--- INSTRUÇÕES DE TRABALHO ---
1. Extraia da notícia sobre o encontro na ONU, sem nenhuma alteração, o trecho que começa com as palavras contendo "A primeira edição" e termina com "e do Uruguai.".
2. De acordo com a notícia sobre o encontro na ONU, representantes de quantos países o evento reúne?
3. Dê continuidade à notícia sobre o encontro na ONU a partir do ponto em que ela termina.

--- TEXTO PARA ANÁLISE ---
######
O presidente Luiz Inácio Lula da Silva (PT), coordenou nesta quarta-feira (24) a 2ª edição do encontro “Em Defesa da Democracia e Contra o Extremismo”, realizado na sede da Organização das Nações Unidas (ONU), nos EUA. Entre as falas, o chefe de Estado brasileira cobrou resposta da esquerda para o avanço do extremismo no mundo.
O evento reúne representantes de cerca de 30 países e é coorganizado pelo Chile, comandado pelo presidente Gabriel Boric, e pela Espanha, liderada por Pedro Sánchez.
O encontro acontece um dia após a abertura da 80ª Assembleia-Geral da ONU, que aconteceu na terça-feira (23) e foi aberta pelo discurso do presidente Lula.
A proposta do encontro em líderes globais, entre outras coisas, visa uma diplomacia mais para cooperação internacional contra a deterioração das instituições, a desinformação, a escalada do discurso de ódio e avanço da desigualdade social.
A primeira edição do evento ocorreu este ano no Chile. Em julho, o encontro contou com a participação dos presidentes do Brasil, da Espanha, Colômbia e do Uruguai.
Discurso de Lula
O presidente destacou o seu início na política, desde sua participação no sindicato até sua caminhada atual.
“Eu era simplesmente um metalúrgico que gostava de futebol e fui para o sindicato. Jamais imaginei ir para um sindicato, jamais imaginei ir para política”, afirmou.
######
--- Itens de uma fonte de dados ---
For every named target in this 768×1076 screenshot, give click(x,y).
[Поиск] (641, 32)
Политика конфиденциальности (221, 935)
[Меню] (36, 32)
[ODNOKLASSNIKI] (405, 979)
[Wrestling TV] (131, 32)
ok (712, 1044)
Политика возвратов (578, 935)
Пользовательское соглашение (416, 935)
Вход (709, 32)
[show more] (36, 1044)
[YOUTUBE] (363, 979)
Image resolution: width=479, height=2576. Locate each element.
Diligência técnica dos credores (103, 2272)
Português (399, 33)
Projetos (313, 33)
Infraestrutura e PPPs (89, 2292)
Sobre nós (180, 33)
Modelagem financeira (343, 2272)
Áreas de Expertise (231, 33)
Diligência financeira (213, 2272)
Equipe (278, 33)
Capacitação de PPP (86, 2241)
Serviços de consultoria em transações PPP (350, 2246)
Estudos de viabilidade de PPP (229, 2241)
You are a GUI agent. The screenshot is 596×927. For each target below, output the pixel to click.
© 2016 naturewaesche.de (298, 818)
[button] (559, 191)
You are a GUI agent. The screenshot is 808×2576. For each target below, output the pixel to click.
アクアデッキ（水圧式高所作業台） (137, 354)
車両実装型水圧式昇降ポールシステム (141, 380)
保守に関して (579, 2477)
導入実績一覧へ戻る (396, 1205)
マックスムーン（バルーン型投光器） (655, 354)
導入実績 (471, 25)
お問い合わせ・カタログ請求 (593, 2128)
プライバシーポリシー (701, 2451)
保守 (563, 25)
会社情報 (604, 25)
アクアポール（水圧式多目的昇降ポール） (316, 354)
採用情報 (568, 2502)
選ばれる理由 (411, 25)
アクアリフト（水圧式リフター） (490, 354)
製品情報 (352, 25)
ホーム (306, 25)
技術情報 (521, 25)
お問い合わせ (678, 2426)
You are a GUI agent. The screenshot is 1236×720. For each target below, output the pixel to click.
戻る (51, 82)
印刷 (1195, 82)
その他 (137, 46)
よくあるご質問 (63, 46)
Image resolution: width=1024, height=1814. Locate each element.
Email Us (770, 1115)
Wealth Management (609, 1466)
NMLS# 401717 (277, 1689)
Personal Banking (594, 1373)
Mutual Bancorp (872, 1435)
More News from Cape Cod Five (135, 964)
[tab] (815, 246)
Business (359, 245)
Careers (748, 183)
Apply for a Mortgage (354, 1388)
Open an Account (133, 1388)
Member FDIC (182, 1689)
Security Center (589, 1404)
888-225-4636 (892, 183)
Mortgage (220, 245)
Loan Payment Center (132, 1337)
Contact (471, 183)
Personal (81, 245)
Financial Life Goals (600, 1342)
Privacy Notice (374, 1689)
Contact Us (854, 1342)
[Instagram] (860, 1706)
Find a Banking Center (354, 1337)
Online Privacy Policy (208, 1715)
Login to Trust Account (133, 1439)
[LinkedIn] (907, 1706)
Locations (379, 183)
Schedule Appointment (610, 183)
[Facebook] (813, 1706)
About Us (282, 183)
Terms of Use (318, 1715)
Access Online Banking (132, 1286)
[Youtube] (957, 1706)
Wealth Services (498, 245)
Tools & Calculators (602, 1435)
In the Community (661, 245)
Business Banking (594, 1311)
######
--- RESPOSTAS DAS TAREFAS ---
1.
A primeira edição do evento ocorreu este ano no Chile. Em julho, o encontro contou com a participação dos presidentes do Brasil, da Espanha, Colômbia e do Uruguai.

2. Cerca de 30 países.

3.
Lula relembrou a criação do PT e a participação de movimentos sociais na política. E também fez autocríticas aos líderes de esquerda presente, questionando onde a esquerda errou ao permitir o avanço da extrema direita.
“O que me importa hoje é a gente responder, para nós mesmos: ‘Onde é que os democratas erraram? Onde é o momento que a esquerda errou? Por que é que nós permitimos que a extrema-direita crescesse com a força que está crescendo? É virtude deles ou é incompetência nossa?’ Vamos responder para nós mesmos, o que é que nós deixamos de fazer para fortalecer a democracia? Onde é que nós erramos? O que é que eu fiz como presidente da República para fortalecer a organização popular e social? Porque muitas vezes a gente ganha as eleições com discurso de esquerda, e quando a gente começa a governar, a gente atende muito mais os interesses dos nossos inimigos do que dos nossos amigos”.